** PASSAGE PROVIDED follows **

Table 9.3: Data summary
Name	Piped data
Number of rows	57
Number of columns	2
_______________________
Column type frequency:
numeric	1
________________________
Group variables	hospital

Variable type: numeric

skim_variable	hospital	n_missing	complete_rate	mean	sd	p0	p25	p50	p75	p100	hist
los	a	0	1	44.86	13.57	30	34.00	41	55.0	79	▇▇▃▂▂
los	b	0	1	45.14	10.85	28	39.25	45	50.5	70	▃▇▇▃▂

This shows us the mean, median, etc. for length of stay by hospital. The two sets of data look very similar. Regardless of whether we do a t-test or non-parametric test, we do not see a difference between groups, p is >0.9 or 0.7. Interesting question: should you report a 95% confidence interval for the difference between groups? This shows, for example, that the new regimen could reduce length of stay by up to six days, surely important in cost terms. On the other hand, this is not a randomized trial. There might be all sorts of differences between the hospitals other than the different chemotherapy regime, such as the mix of patients, discharge policies etc. So you would have to be careful in stating that the chemotherapy regime “could reduce hospital stay by as much as six days” or some such.

** End of PASSAGE PROVIDED **

§ **TASK 1**
Answer these questions from the length-of-stay passage, one line each:
(a) How many rows does the data summary list?
(b) What is the mean length of stay for hospital b?
(c) What kind of study does the passage say this is not?
§ **TASK 2**
Mark each statement yes or no against the length-of-stay passage. Quote the words that settle it.
(a) A difference between the groups appears under a t-test.
(b) The passage gives an example that the new regimen could shorten length of stay by up to six days.
(c) The passage treats the chemotherapy regime as the only difference between the hospitals.

** AVAILABLE DATA follows **

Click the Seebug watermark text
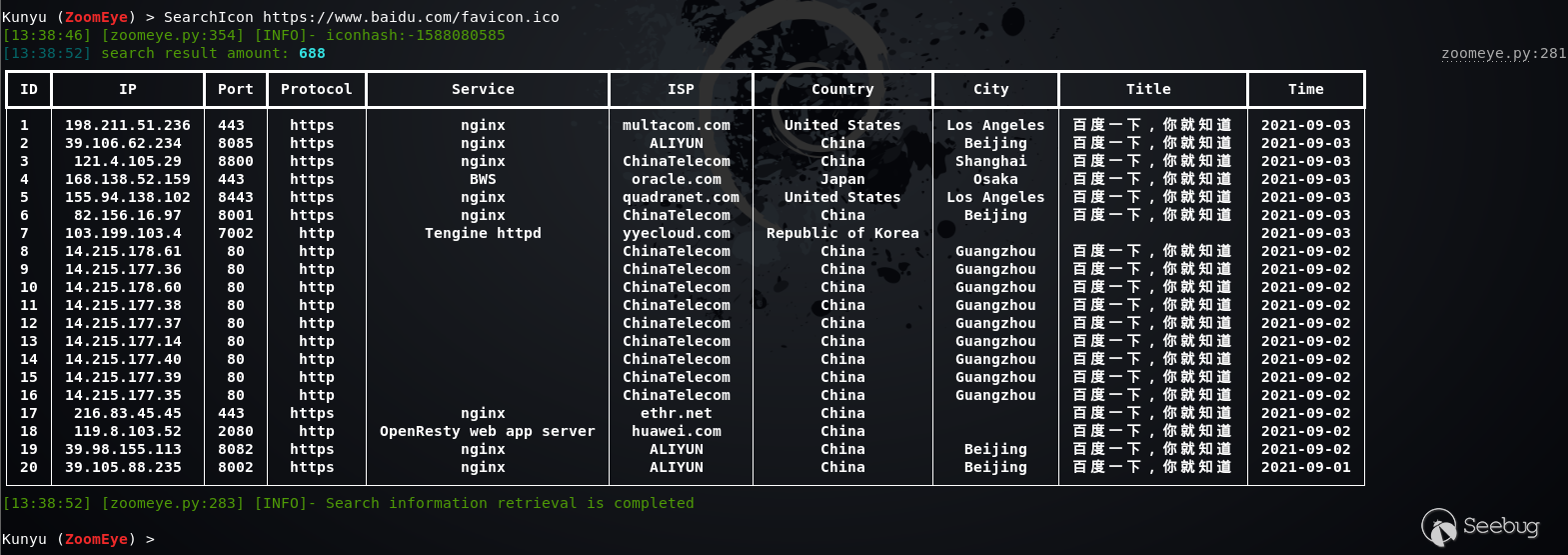 click(1501, 526)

** End of AVAILABLE DATA **

§ **PROBLEM SOLUTION 1**
(a) 57
(b) 45.14
(c) A randomized trial

§ **PROBLEM SOLUTION 2**
(a) No: "we do not see a difference between groups"
(b) Yes: "the new regimen could reduce length of stay by up to six days"
(c) No: "There might be all sorts of differences between the hospitals other than the different chemotherapy regime"